Teach preschoolers about plants by helping them grow their own small plants. Preschoolers can start by decorating small clay pots with paints. One idea is to have them create their own earth on the pot by painting the background blue and adding continents in green. After the paint is dry, kids can fill the pot with potting soil and plant a seed for a flower or herb in their pots. This activity helps preschoolers see how plants grow when they are taken care of.
To discourage preschoolers from throwing things away, especially littering, help them make a bug out of found materials. Children should collect items such as plastic containers, egg cartons, bottle caps, twigs, leaves and other small materials. Each child can then make a small bug using only these materials and basic white glue. The bugs remind the children that many items that are typically thrown away can have other uses.

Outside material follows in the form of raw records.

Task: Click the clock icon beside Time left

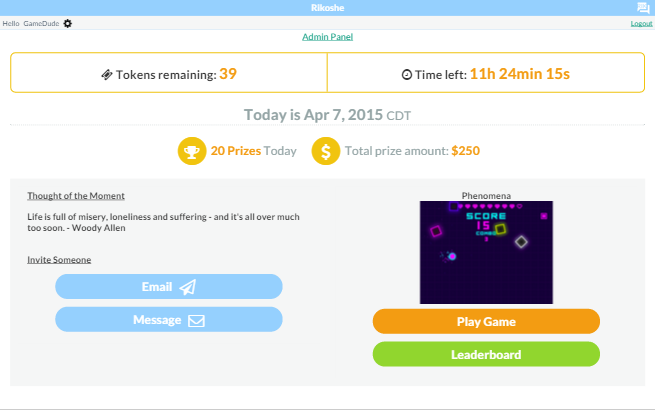Action: (406, 75)
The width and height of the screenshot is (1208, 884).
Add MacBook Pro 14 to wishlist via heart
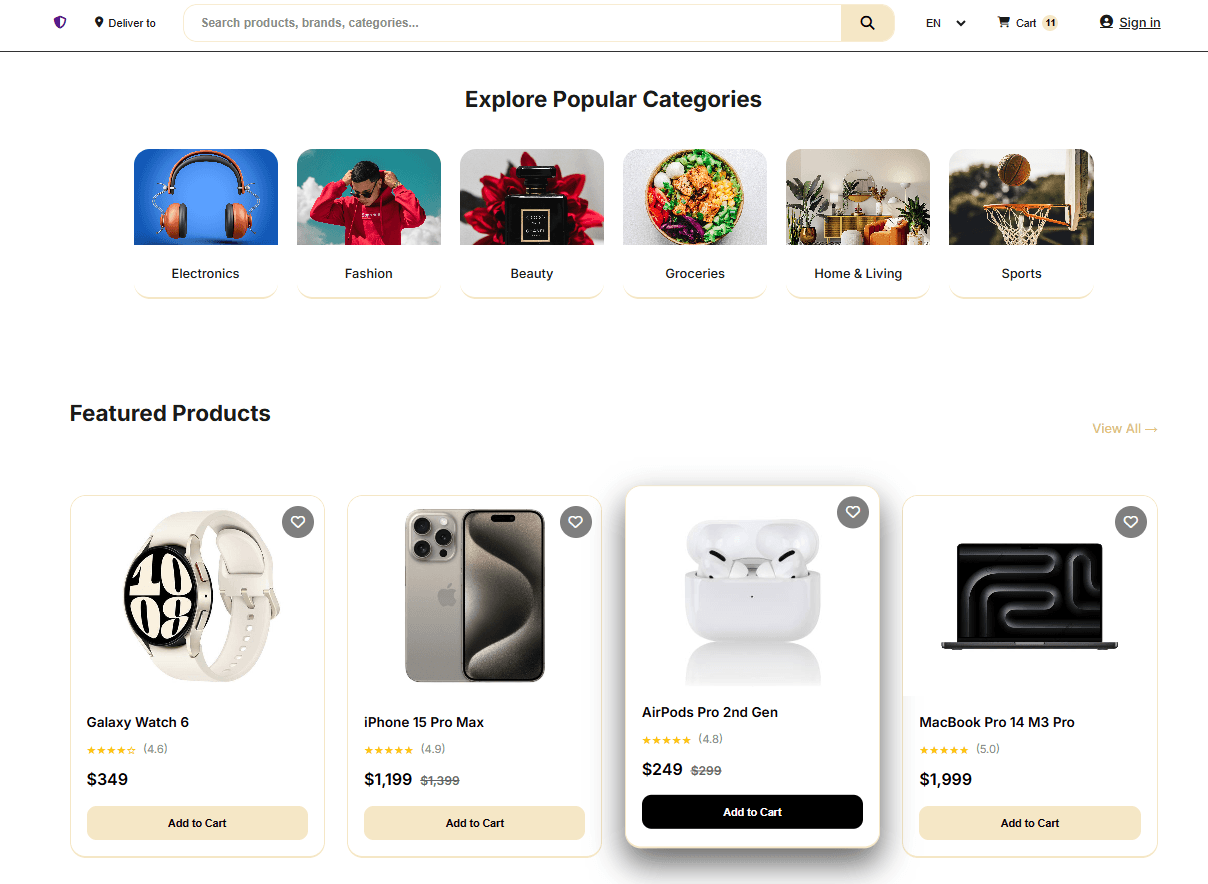click(1131, 522)
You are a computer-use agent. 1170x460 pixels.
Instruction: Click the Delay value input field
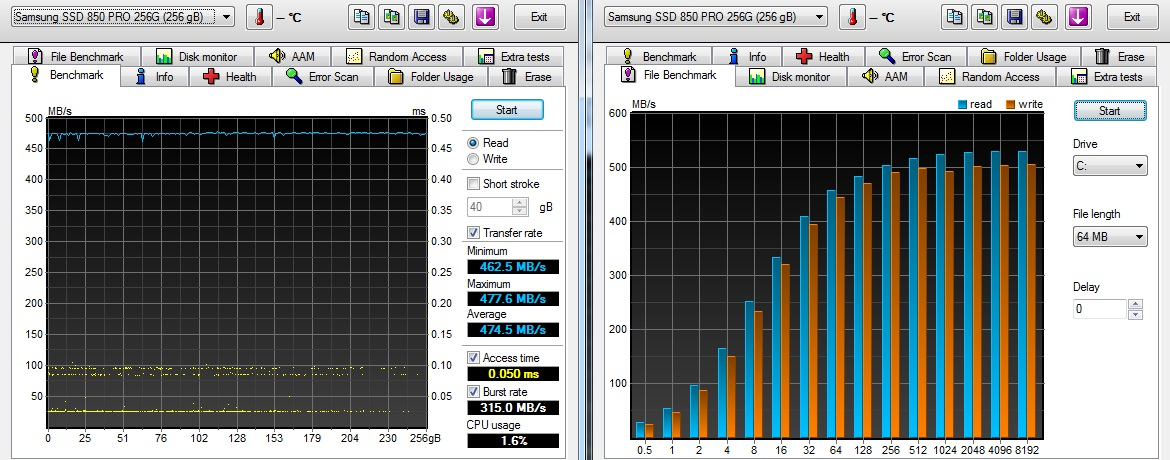point(1100,309)
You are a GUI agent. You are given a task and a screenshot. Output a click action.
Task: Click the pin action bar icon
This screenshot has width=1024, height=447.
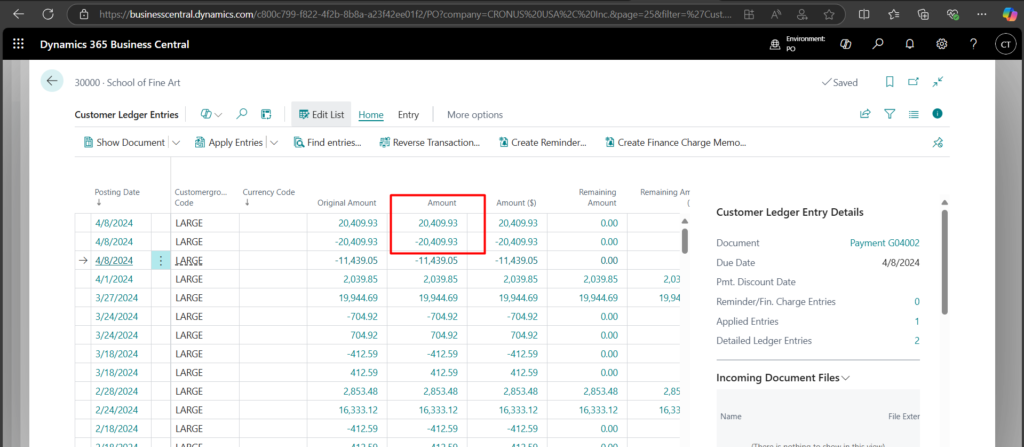click(938, 143)
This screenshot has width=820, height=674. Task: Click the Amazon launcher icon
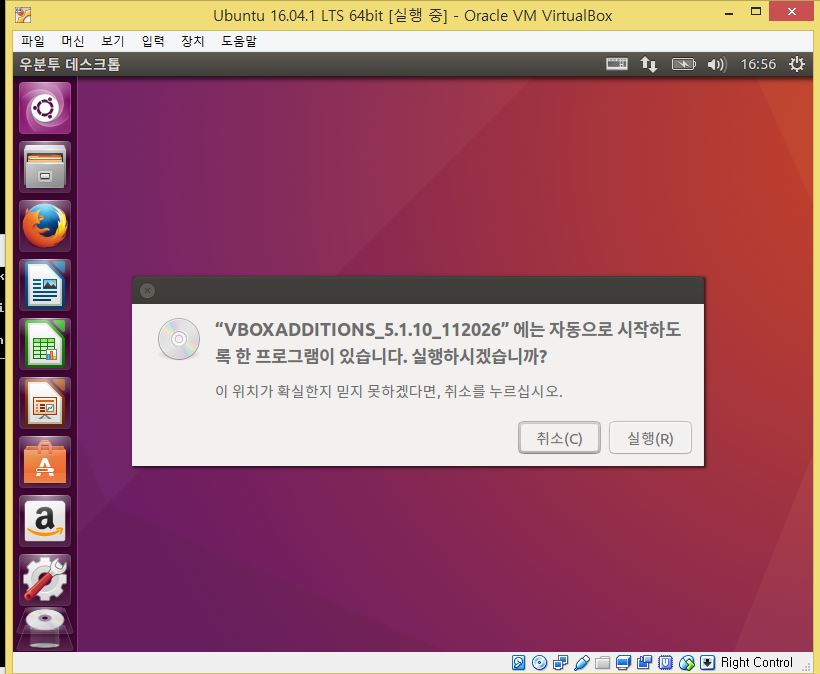44,521
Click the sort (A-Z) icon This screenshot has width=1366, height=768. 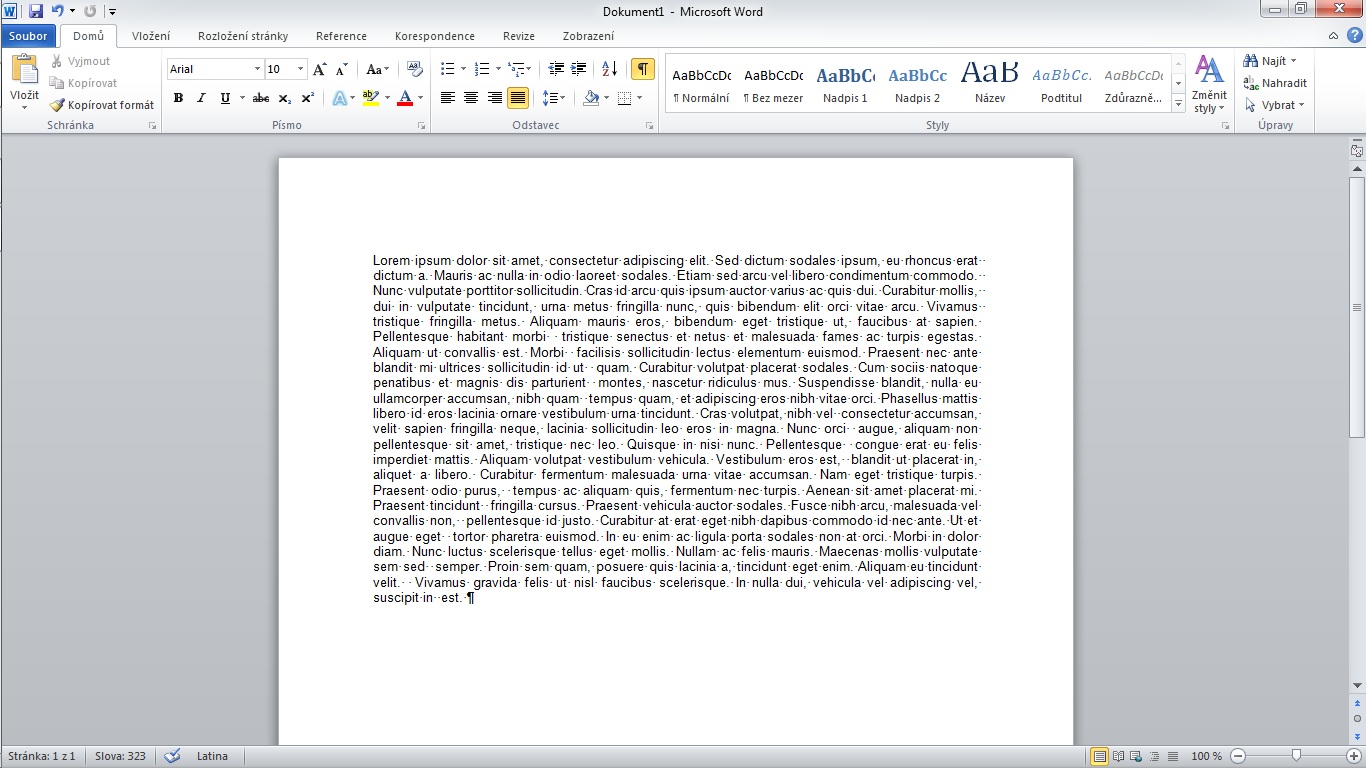(609, 69)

Making bird feeders out of pine cones is an ideal Earth Day activity because it both uses natural materials and helps preschoolers relate better to their environments. Have kids roll a pine cone in a mixture of vegetable shortening and oats (or cornmeal) and bird seed. Help them attach a string to the top of the pine cone. Preschoolers can take their bird feeders home and hang them from a tree. A week later, children can report back about what kind of birds they have seen eating from their bird feeders.
Animal mobiles with preschoolers' favorite animals can help remind children that the environment is worth protecting. Have preschoolers cut animals out of old nature magazines or draw animals on blank paper. Adults can help each child tie the animal pictures to wire hangers to make the mobiles.